20 luglio. Il governo ottiene la fiducia in Senato ma senza il voto di Forza Italia, Lega e M5S, che rispediscono al mittente la richiesta di un “nuovo patto”. Il no dei grillini era atteso, meno quello di Salvini e Berlusconi. Se non altro perché negli ultimi giorni s’era fatta strada l’ipotesi di un esecutivo a guida Pd-centrodestra, senza la partecipazione dei 5S. L’atteggiamento di Draghi è dunque incomprensibile perché in mattinata, anziché accompagnare il nuovo corso, prende di mira i leghisti attaccandoli in aula su tassisti e balneari. Di contro, la Lega non vota la fiducia. Altrettanto criptico è l’atteggiamento del Pd, che potrebbe entrare in un esecutivo col centrodestra e invece continua a pressare Conte per votare la fiducia, fargli ritirare i ministri, dare appoggio esterno al governo e fare scacco matto al centrodestra. D’Incà e Franceschini lanciano per tutto il giorno, inutilmente, scialuppe di salvataggio per il campo largo. Letta, Conte e Speranza s’incontrano senza cavare un ragno dal buco. Forse qualcuno pensa di intestarsi da lì in avanti l’agenda Draghi e avvicinarsi alle elezioni sul terreno “progressisti vs populisti”. Ma come potrebbe domani, Draghi, accettare un governo giallorosso, se nemmeno un esecutivo che gli attribuisce il 70% di fiducia gli è sufficiente per restare? Già, Draghi. Per tutto il giorno proverà a parlare con Berlusconi, senza riuscirci. Forza Italia ha già scelto altre strade, come però i fedelissimi Brunetta e Gelmini che lasciano il partito dopo quasi 30 anni di onorata carriera. Ai due ministri non è andata giù la decisione del partito di mollare l’esecutivo.

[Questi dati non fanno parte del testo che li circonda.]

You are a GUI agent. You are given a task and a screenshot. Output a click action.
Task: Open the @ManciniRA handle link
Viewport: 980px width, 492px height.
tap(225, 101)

21 luglio. Draghi torna al Quirinale e reitera le dimissioni presentate la settimana precedente, stavolta Mattarella le accetta. Termina amaramente qui “il governo dei Migliori”, andato avanti a colpi di fiducia e col sostegno di una maggioranza mai vista. Non resta che tornare al voto, il 25 settembre. Per la prima volta nella storia repubblicana lo si farà in autunno.